Second, you have to approach problems not from generic POV, but try to solve the specific problem at hand. You are asking about a framework for a problem as generic as "PE wants to acquire a company". To solve a problem... you need to know what the problem is. And to know that, one needs to know 1) Context; 2) Objective / Specific Question requiring a recommendation; 3) Success Metrics
Third, you have to consider what would be a real life interaction between a client and a consulting firm. In this case, if a PE approaches you and asks "should I buy this company", would you reply "well, first I need to understand whether you actually have financial capabilities or the financial expertise to do it!". I believe the conversation would end immediately and they would look for another advisor.

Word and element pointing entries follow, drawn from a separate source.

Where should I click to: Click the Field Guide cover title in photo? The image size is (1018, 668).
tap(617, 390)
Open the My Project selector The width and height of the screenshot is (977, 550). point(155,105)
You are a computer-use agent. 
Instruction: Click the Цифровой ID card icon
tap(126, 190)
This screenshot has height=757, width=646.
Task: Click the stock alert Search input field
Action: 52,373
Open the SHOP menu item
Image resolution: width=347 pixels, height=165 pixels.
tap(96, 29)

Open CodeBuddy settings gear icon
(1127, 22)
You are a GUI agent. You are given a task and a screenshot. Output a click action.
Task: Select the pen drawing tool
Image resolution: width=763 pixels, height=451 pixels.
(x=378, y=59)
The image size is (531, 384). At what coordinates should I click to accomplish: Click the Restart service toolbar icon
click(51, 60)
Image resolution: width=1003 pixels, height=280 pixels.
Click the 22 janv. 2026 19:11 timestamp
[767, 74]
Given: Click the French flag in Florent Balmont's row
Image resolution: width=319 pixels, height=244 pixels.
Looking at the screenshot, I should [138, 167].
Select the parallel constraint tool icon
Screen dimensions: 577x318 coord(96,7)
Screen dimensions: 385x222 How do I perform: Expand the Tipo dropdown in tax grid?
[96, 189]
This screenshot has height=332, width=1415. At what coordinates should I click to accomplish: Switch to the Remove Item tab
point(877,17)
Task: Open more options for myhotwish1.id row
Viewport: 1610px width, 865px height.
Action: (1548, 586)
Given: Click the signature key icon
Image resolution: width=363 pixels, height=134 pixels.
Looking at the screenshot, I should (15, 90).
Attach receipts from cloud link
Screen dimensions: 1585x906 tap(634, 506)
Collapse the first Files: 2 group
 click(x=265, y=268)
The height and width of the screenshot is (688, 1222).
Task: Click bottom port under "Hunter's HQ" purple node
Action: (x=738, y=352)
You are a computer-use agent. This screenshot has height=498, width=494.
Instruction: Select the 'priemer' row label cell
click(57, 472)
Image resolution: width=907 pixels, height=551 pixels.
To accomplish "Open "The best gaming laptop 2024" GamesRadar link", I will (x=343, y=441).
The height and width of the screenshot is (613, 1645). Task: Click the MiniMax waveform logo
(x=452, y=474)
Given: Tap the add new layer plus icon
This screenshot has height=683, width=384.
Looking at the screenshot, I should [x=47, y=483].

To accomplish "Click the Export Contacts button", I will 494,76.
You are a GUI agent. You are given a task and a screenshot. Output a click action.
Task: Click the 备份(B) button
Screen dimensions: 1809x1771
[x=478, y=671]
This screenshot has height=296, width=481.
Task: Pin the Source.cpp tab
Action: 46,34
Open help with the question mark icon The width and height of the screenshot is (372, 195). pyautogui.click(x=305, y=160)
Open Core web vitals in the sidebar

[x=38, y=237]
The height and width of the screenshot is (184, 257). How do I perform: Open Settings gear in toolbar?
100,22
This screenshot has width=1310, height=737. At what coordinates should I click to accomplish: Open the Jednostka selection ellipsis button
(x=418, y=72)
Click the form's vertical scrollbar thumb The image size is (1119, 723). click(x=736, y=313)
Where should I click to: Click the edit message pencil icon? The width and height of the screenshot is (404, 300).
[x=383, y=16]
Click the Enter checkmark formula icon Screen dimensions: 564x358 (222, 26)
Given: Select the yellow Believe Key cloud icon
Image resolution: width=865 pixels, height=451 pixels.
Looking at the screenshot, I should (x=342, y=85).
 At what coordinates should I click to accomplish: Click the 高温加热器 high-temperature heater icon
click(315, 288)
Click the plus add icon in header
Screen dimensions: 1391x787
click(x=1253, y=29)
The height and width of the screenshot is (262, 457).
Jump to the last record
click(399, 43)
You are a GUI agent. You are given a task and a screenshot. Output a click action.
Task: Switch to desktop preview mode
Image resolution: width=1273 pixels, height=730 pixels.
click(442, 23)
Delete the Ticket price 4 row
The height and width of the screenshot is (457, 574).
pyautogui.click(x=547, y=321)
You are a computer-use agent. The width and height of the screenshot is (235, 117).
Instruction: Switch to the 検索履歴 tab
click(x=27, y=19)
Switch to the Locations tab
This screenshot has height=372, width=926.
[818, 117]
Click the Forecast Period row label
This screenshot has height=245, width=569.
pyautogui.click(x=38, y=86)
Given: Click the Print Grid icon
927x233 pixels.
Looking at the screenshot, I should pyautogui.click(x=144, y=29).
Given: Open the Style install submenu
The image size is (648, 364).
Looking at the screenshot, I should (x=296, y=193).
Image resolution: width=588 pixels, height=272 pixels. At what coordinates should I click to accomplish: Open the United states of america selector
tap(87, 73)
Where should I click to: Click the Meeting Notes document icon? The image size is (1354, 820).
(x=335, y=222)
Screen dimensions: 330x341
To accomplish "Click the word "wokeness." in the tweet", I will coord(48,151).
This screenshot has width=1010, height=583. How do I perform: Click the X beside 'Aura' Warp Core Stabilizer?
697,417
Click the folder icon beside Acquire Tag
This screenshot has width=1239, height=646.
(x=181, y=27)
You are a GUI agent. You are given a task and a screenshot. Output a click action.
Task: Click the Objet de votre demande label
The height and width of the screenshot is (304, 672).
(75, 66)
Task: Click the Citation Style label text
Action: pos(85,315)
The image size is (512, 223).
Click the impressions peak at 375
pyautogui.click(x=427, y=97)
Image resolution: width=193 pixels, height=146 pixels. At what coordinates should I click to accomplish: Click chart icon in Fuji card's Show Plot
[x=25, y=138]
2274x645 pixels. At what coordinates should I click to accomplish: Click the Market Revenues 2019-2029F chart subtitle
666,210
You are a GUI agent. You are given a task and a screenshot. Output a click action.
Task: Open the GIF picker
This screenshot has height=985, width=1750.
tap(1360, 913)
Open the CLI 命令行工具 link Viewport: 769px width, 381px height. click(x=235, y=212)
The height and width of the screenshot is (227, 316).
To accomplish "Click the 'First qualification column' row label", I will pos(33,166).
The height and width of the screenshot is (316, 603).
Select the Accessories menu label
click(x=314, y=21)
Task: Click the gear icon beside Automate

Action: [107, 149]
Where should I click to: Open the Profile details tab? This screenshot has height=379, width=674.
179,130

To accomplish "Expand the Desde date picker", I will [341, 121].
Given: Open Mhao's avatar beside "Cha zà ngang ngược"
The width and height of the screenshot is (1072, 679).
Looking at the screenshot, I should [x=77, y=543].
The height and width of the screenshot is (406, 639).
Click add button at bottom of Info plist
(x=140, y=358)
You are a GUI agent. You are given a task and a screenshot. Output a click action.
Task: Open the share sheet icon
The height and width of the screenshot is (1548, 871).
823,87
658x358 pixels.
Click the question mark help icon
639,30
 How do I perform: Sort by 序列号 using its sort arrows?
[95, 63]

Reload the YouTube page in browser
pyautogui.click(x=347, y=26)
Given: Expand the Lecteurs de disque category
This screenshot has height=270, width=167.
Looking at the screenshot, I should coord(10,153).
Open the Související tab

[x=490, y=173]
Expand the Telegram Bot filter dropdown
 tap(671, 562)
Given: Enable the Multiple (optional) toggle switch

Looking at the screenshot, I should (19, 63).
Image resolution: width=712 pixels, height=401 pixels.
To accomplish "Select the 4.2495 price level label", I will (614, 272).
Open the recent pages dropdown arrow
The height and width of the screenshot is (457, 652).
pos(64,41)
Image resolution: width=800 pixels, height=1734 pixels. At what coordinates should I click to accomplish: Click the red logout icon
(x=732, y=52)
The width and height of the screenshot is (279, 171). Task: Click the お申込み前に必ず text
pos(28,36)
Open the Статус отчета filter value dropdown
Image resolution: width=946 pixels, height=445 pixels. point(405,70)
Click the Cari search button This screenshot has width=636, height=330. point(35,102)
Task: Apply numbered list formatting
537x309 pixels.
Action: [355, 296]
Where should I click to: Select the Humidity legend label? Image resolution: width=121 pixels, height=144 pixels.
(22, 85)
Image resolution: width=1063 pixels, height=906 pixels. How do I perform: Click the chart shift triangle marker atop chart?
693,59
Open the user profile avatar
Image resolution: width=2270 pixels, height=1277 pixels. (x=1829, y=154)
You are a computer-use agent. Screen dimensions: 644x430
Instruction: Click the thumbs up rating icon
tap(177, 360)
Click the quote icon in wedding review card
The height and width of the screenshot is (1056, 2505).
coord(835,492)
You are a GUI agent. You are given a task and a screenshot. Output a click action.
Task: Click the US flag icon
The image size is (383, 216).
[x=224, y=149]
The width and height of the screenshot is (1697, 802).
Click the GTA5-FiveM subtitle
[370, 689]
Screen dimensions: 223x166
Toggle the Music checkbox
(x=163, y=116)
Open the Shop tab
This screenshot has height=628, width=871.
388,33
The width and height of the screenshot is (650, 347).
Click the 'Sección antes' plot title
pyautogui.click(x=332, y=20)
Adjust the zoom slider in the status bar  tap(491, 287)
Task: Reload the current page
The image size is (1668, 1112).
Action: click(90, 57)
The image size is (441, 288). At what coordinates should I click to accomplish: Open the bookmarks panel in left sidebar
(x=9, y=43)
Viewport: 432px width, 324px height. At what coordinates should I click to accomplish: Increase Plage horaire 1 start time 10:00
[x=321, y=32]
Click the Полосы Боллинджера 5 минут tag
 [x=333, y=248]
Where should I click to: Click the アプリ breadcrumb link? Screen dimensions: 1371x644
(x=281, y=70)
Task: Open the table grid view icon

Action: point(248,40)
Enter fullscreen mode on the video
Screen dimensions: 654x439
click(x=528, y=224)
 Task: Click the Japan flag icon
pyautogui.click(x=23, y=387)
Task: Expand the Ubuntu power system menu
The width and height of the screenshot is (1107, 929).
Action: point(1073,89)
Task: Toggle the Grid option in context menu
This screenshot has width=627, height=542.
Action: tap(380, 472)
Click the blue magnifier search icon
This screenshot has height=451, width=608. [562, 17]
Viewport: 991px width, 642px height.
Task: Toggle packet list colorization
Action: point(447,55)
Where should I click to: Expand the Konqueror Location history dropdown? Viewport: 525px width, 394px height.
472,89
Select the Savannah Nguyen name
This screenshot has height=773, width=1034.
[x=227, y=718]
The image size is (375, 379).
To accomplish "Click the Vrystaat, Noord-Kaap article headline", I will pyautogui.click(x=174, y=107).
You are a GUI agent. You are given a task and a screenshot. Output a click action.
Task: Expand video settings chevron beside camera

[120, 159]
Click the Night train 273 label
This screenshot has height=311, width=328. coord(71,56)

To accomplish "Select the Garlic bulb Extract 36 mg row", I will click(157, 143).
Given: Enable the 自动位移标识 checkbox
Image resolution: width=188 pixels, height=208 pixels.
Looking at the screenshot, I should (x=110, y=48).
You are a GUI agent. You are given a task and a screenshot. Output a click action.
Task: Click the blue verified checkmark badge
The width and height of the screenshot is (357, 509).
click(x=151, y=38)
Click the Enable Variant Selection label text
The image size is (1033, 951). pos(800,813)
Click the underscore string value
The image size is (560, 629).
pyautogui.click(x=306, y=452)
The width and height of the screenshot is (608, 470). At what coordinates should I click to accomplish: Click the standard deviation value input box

Moreover, we're discussing strategy here - and the question of "capabilities" very often is misunderstood as a matter of operational capabilities - which goes into the realm of implementation. To make a parallelism... it's like asking if one should practice for a marathon and someone replying that the may not have some tennis shoes. They may have them or not, but it's completely irrelevant for the question at hand. First you decide whether you should run the marathon. Then, if the answer is yes, you discuss the execution, i.e., you go and buy a pair of shoes. Whether you have them or not is not driving the answer.
Same applies here. First you decide on whether it is a good idea. Then you discuss how to executive and overcome any existing limitations.
Exception being... if they upfront mention a limitation they have. E.g. "we don't want to buy companies above a $500M valuation." Ok, then you test that. Not in a "bucket", but as a specific analysis / driver!
Of course, you may be thinking instead of having expertise in order to find synergies and quantify them. Ok, but in that case, what you have is not a "capabilities" bucket. You have a specific assessment to quantify synergies (do you see know why "generic buckets" don't work? They don't really show how you solve a problem, they do not provide clarity to the interviewer, and they just suggest you will boil the ocean and explore a ton of topics before getting into an answer.)